Le marché américain se remet de l'illusion d'euphorie économique alimentée par l'essor du secteur technologique, qui a conduit à une période de récession et cède désormais la place à l'incertitude engendrée par le conflit irakien.
Aujourd'hui, les États-Unis demeurent la première économie mondiale, contribuant à hauteur d'environ un tiers à la production mondiale. Cette puissante structure économique repose principalement sur le secteur des services, qui représente près des trois quarts du PIB total.
Cependant, le marché américain est en phase de reprise après la récession subie en 2000, conséquence de « l'effet de richesse » qui a caractérisé le marché boursier et s'est étendu au secteur privé, entraînant un endettement des entreprises et une accélération de la consommation, conséquence à laquelle la saturation du secteur technologique du pays a également largement contribué.
À cet égard, les politiques monétaires et budgétaires mises en œuvre par l'administration Bush ont stimulé les bénéfices des entreprises et les exportations, contribuant ainsi à équilibrer la consommation et à améliorer l'investissement. En conséquence, l'année 2003 a connu une croissance économique significative de près de 3 %, qui devrait poursuivre sa progression en 2004, selon les prévisions de l'assureur Coface Ibérica.
À ces résultats s'ajoute l'impact positif de la dépréciation du dollar sur la balance commerciale, lequel a toutefois été contrebalancé par la hausse des importations, qui ont progressé plus rapidement que les exportations. Ainsi, l'évolution du commerce extérieur américain constitue un facteur négatif pour la croissance de son économie, engendrant un déficit commercial croissant qui atteignait 42.478 milliards de dollars en décembre 2003, selon le rapport de la Caixa Catalunya sur les perspectives économiques.

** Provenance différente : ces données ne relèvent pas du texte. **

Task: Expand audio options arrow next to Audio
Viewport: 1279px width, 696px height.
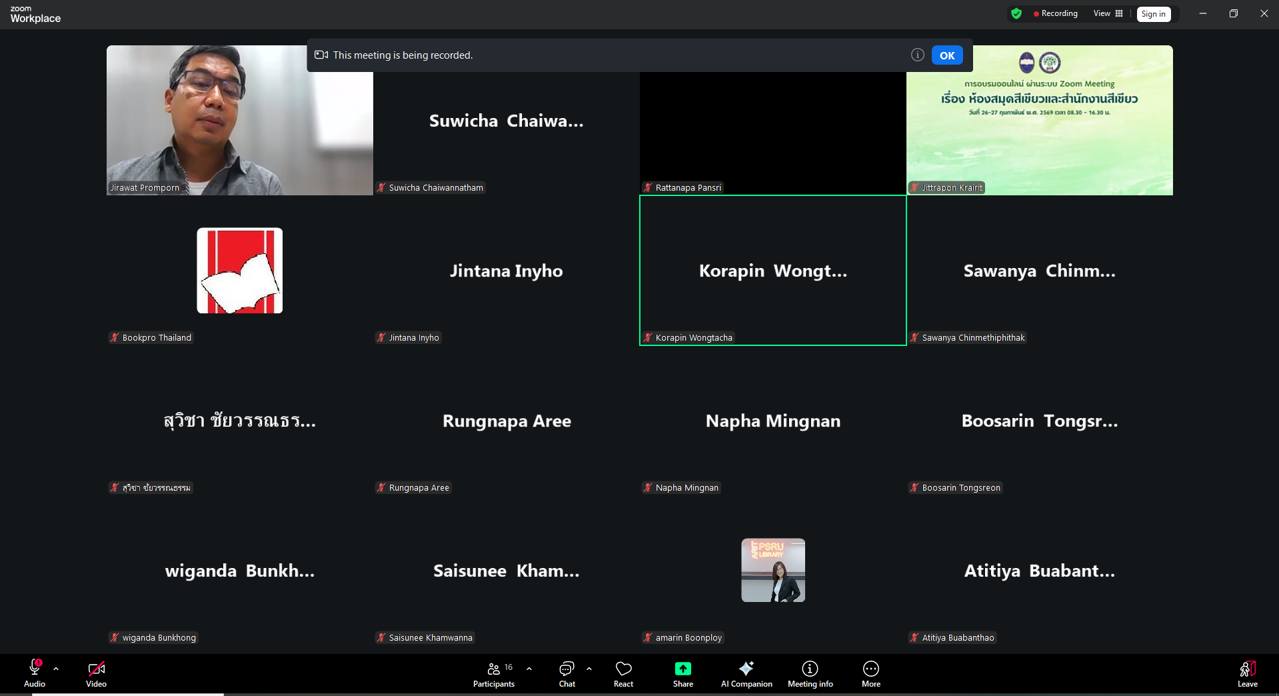Action: point(56,669)
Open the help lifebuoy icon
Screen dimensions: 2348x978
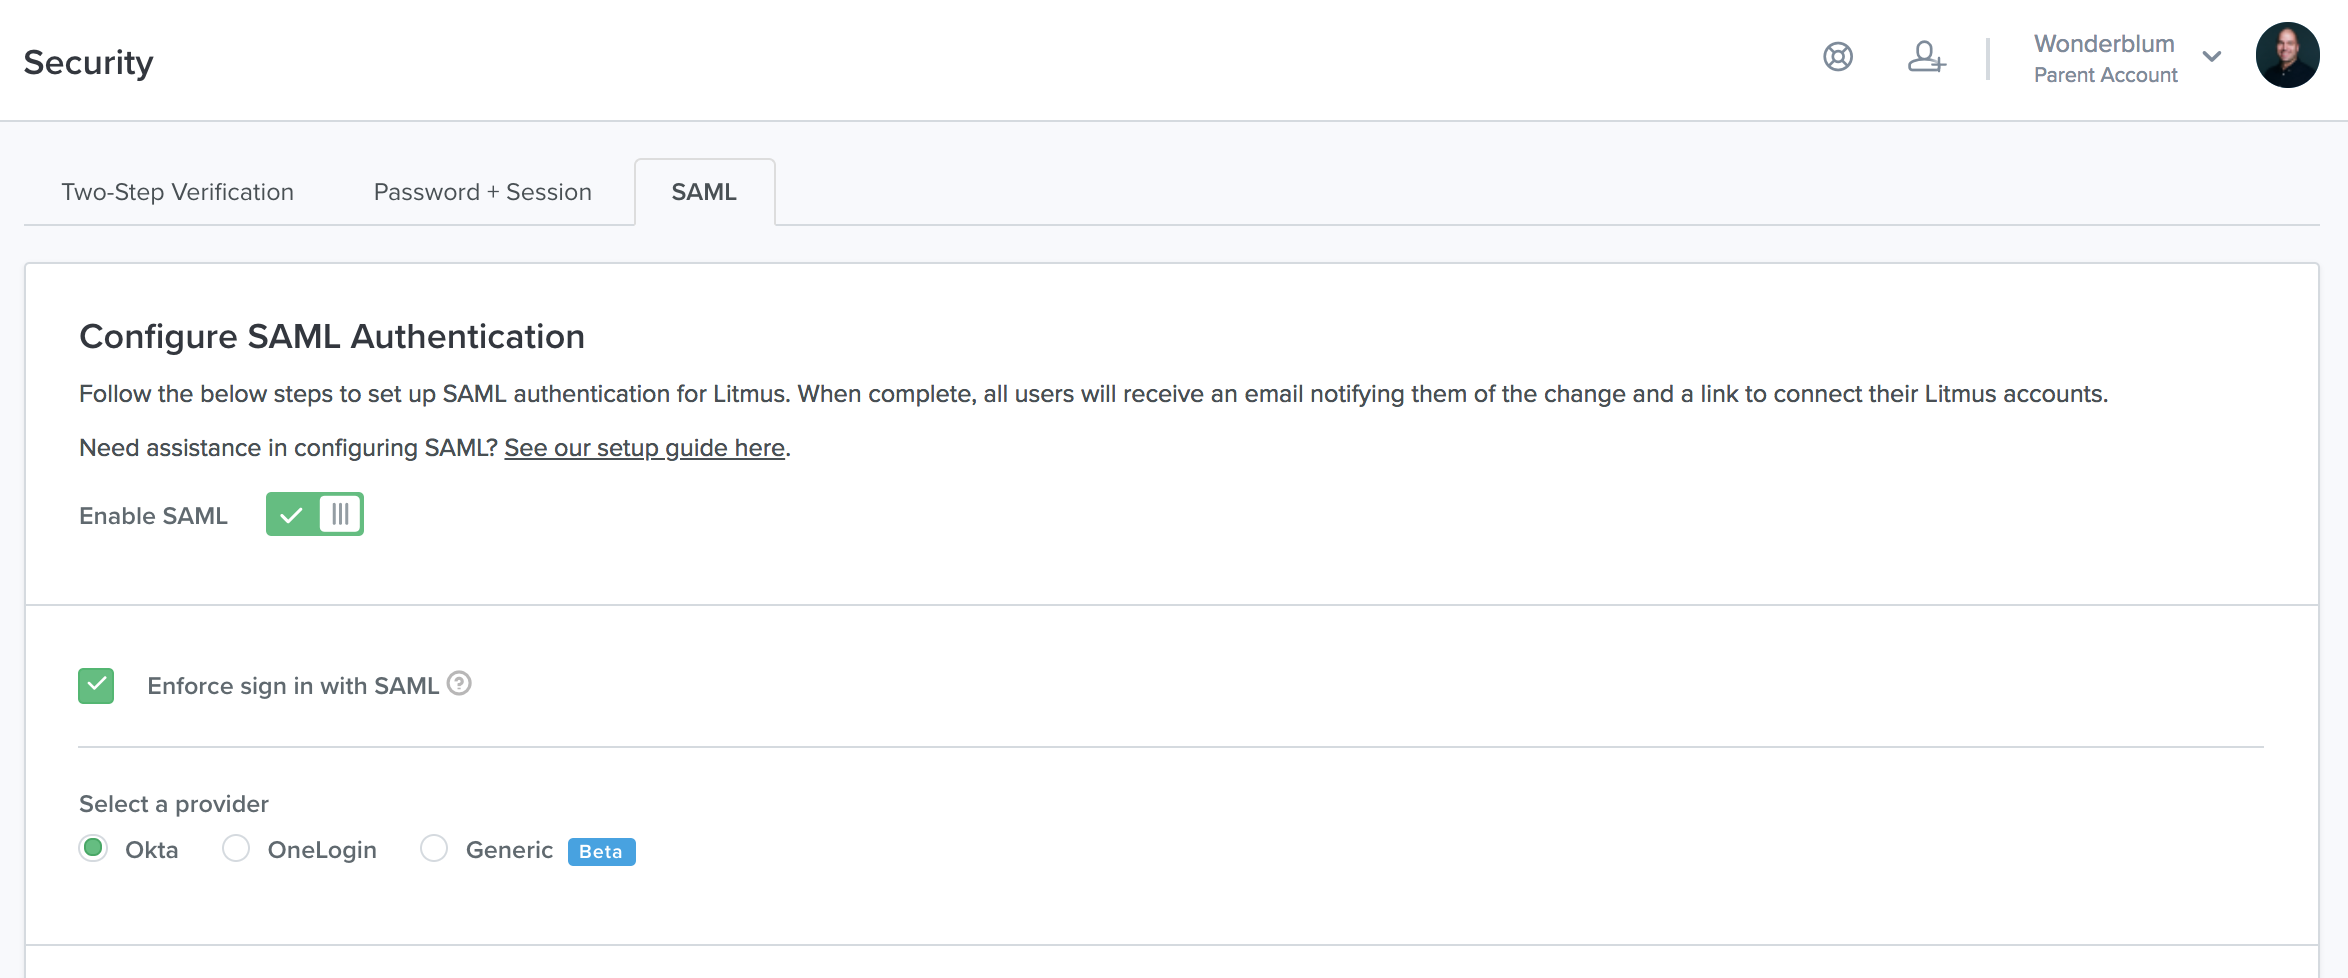coord(1837,57)
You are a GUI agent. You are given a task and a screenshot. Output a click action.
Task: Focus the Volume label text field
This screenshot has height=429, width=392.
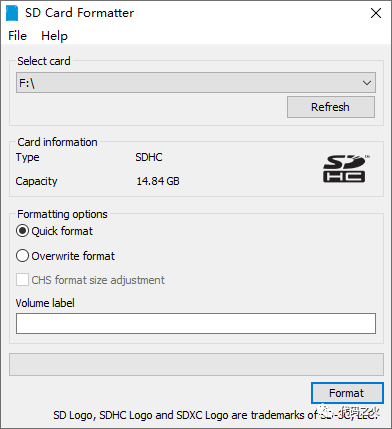[196, 323]
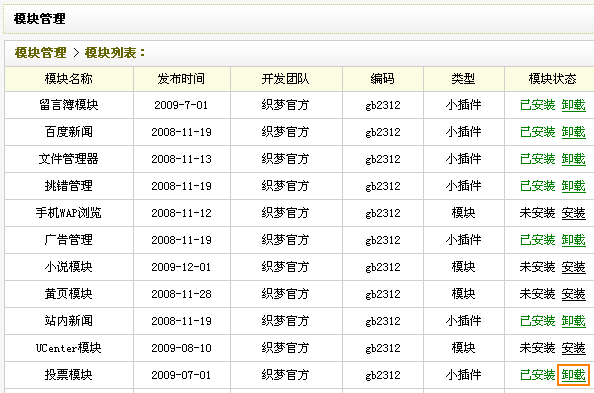Click highlighted 卸载 for 投票模块

click(x=573, y=375)
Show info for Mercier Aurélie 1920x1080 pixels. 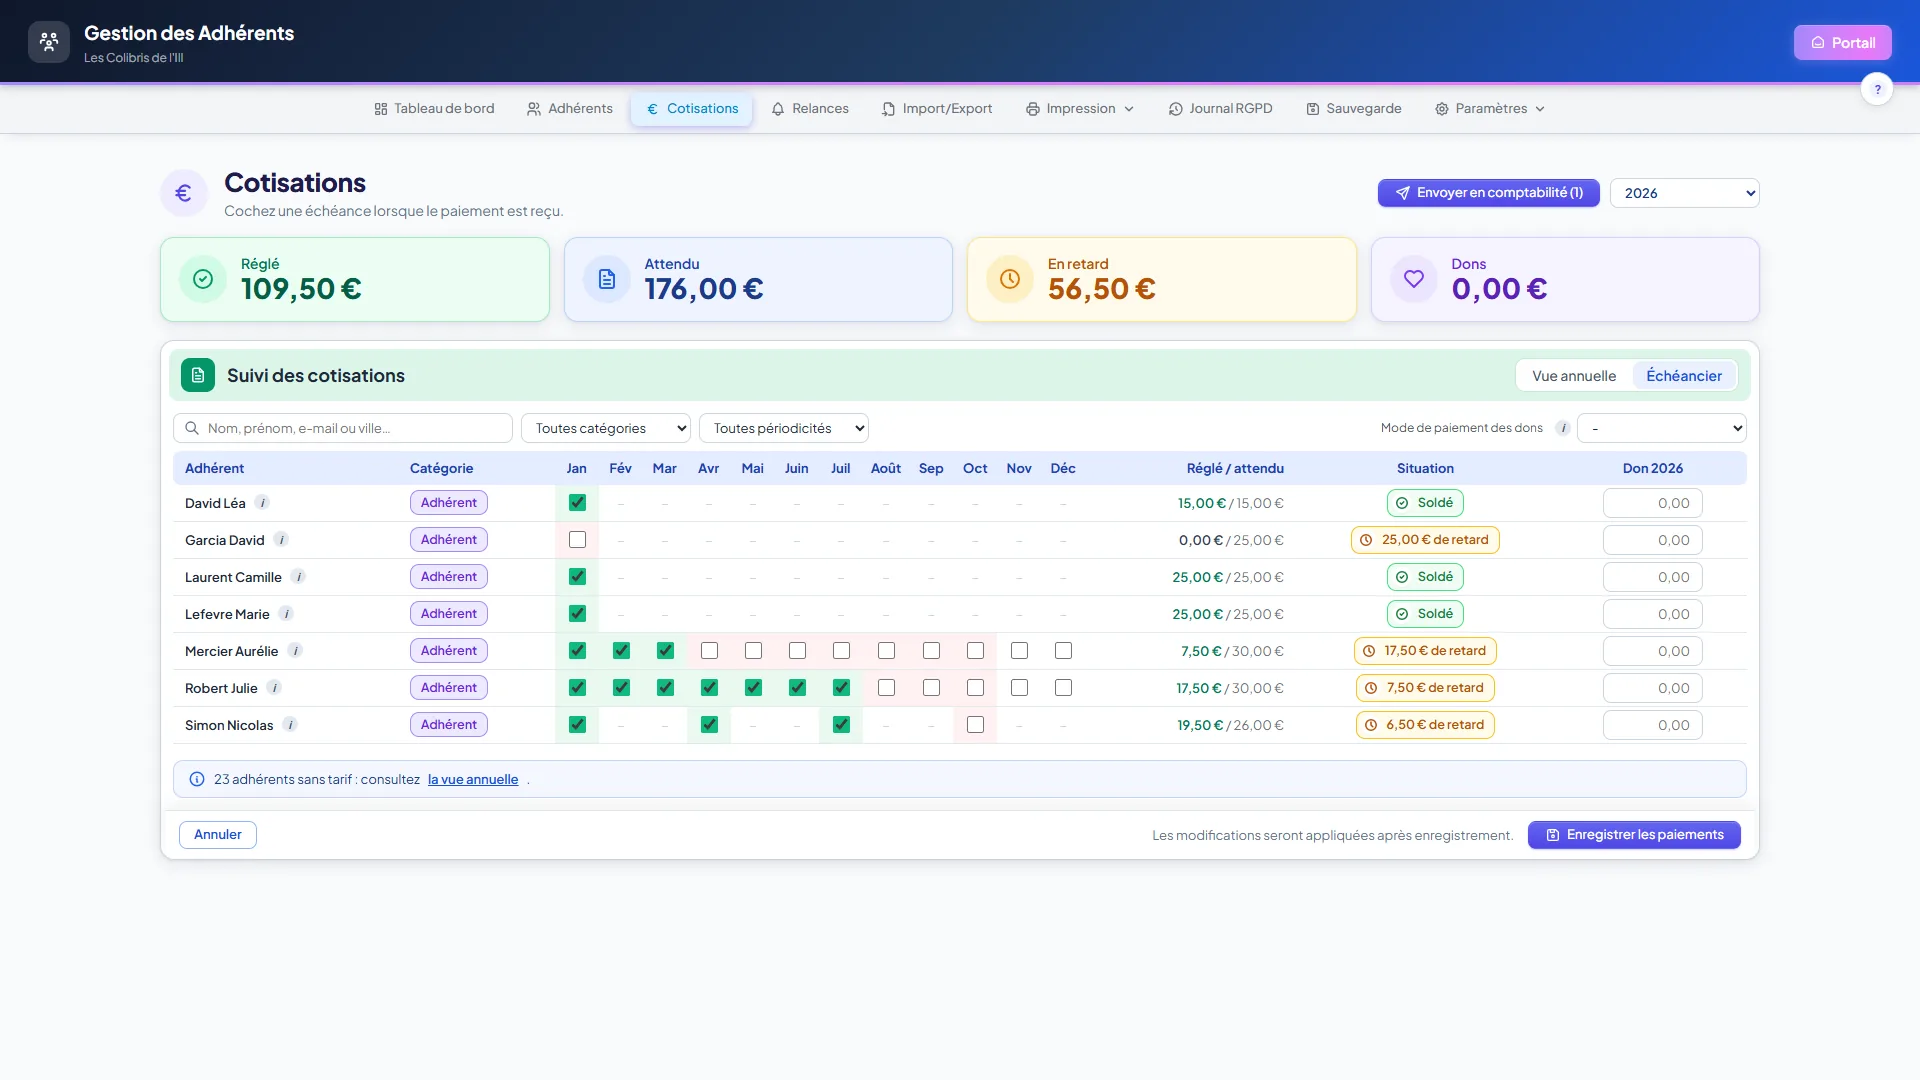(x=295, y=651)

En ce qui concerne les principaux partenaires commerciaux du pays, ces dernières années ont été marquées par une augmentation notable des échanges avec le Mexique, une hausse des importations de marchandises en provenance de Chine et un déclin progressif des échanges avec le Japon, selon les données du Bureau économique et commercial espagnol à Washington. Dans ce contexte, la présence de l'Espagne dans le secteur du commerce reste relativement modeste.
Un autre problème que l'administration américaine doit encore résoudre est la création d'emplois. Coface Ibérica affirme que « le niveau d'emploi salarié reste inférieur à celui atteint en novembre 2001, qui a marqué le début de la phase d'expansion actuelle ».
En revanche, le conflit avec l'Irak ne semble pas avoir eu d'impact significatif sur l'économie du pays, la consommation des ménages n'ayant pas diminué malgré la hausse du chômage. Il convient de souligner la tendance positive qui découle des perspectives offertes par la reconstruction de l'Irak dans les secteurs du bâtiment et des services, où les États-Unis sont très activement impliqués.
Cependant, un climat d'incertitude plane toujours sur l'avenir économique du pays. Des problèmes tels que l'inflation et le déficit budgétaire, conséquence des coûts élevés des programmes militaires du gouvernement, ne laissent pas entrevoir un tableau pleinement optimiste.
La situation en Irak, qui perdure depuis plus d'un an avec des perturbations constantes du réseau de distribution pétrolière du pays, a empêché ce dernier d'atteindre les niveaux de production escomptés. Il en résulte un prix élevé du baril de pétrole, qui dépasse actuellement les 40 dollars à New York.
Cette situation place la Réserve fédérale (Fed), l'autorité chargée de la politique monétaire et de la supervision bancaire aux États-Unis, dans une position délicate. Si l'inflation s'accélérait en raison de la hausse des prix du pétrole, la Fed pourrait être contrainte de relever les taux d'intérêt, ce qui compromettrait gravement la reprise économique.
En bref, les effets seront importants, car comme l'indique l'Agence internationale de l'énergie (AIE), « la plupart des crises économiques aux États-Unis, en Europe et dans le Pacifique depuis les années 70 ont été précédées de hausses soudaines du prix du pétrole brut ».